Methods: Interviews with administrators, home visitors, and clients were conducted at 11 of 32 MIECHV-funded HV sites representing 4 evidence-based models across a range of geographic densities as defined by Rural-Urban Continuum Codes. Interviews were recorded, transcribed, de-identified, and imported into NVivo10. Data were analyzed for themes and patterns using modified grounded theory and mapped onto the community capitals framework.

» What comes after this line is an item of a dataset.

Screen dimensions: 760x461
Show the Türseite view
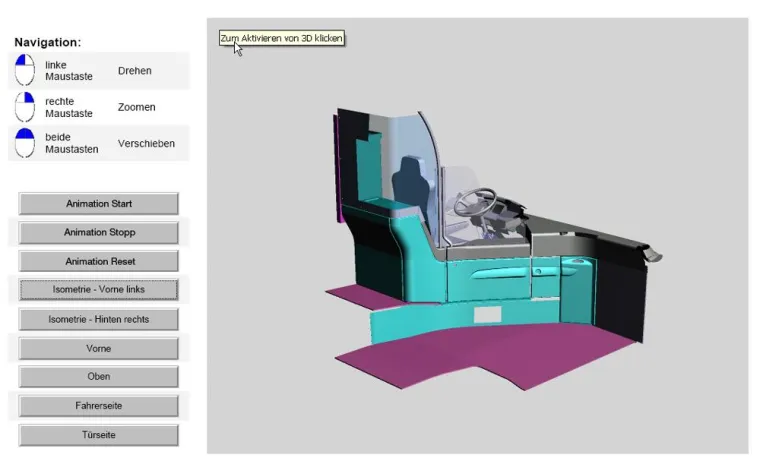click(99, 435)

Results: Our analysis included interviews with administrators, home visitors, and clients at 7 HV sites serving 11 rural counties (n = 81) contrasted against 4 HV sites serving 3 urban counties (n=69). Presented data illustrate findings unique to rural sites illustrating how rural home visitors engage in adaptive strategies to address multiple community capitals, such a built, cultural, financial, and social capital, far beyond and outside their assigned health-based curriculum. For example, rural HV programs use funding to creatively employ a mental health consultant for home visits, purchased a van to address transportation access, and structured co-occurring family visits to combat the social isolation noted within their communities.

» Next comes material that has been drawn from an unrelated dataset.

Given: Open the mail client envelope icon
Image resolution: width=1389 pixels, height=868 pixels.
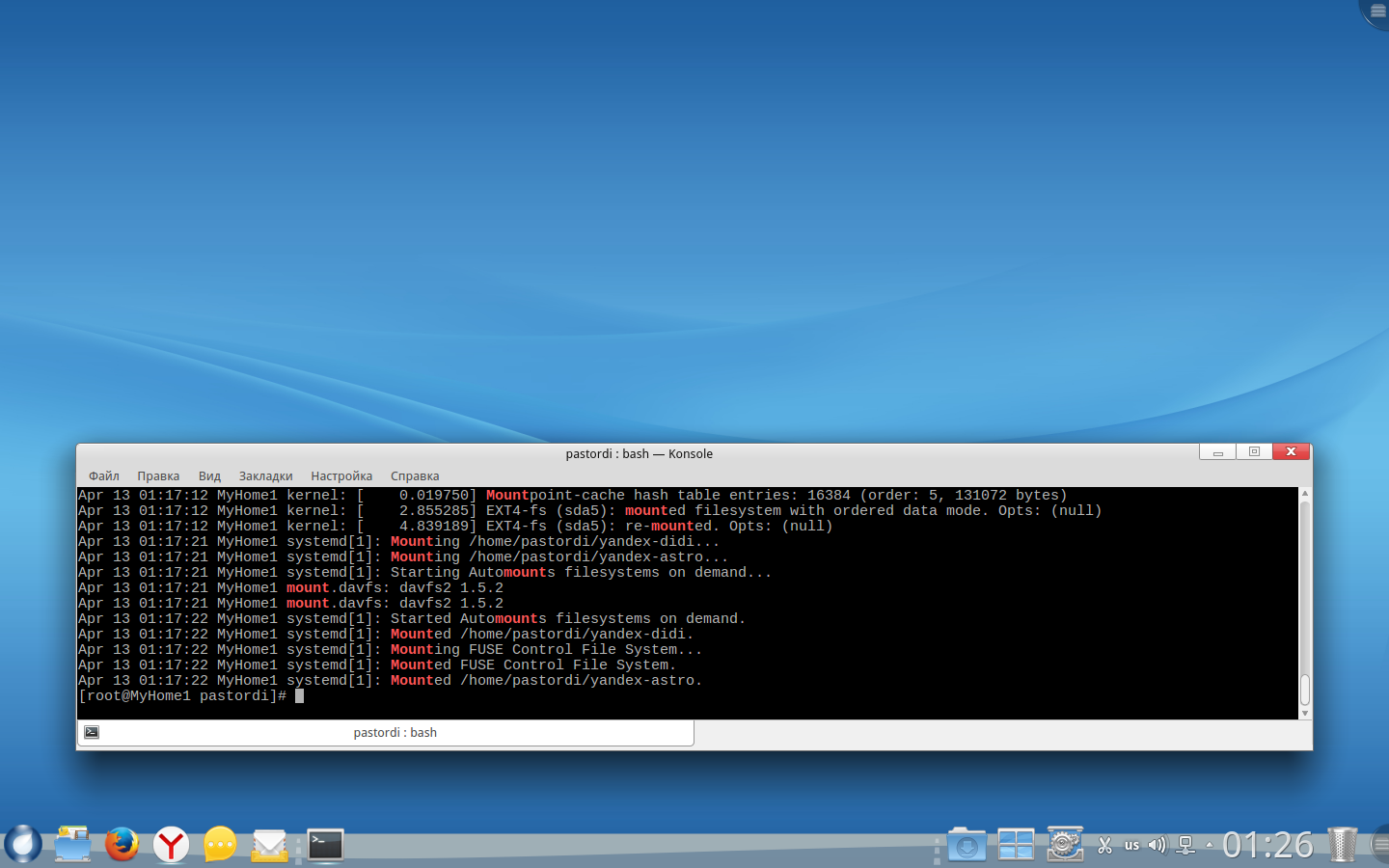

Conclusions: By presenting a community capitals approach to MCH, we demonstrate how home visitors adapt federal evidence based programs to occupy critical capacity building spaces within their own rural communities. Their program enhancements shore up community strengths and address structural gaps in public systems, including inaccessible transportation, unsafe housing conditions, and weak social connections. Study findings highlight how other civic stakeholders, particularly local elected officials and policymakers, could act to strengthen the community ecosystem and decrease disparities in rural MCH by investing in HV programming.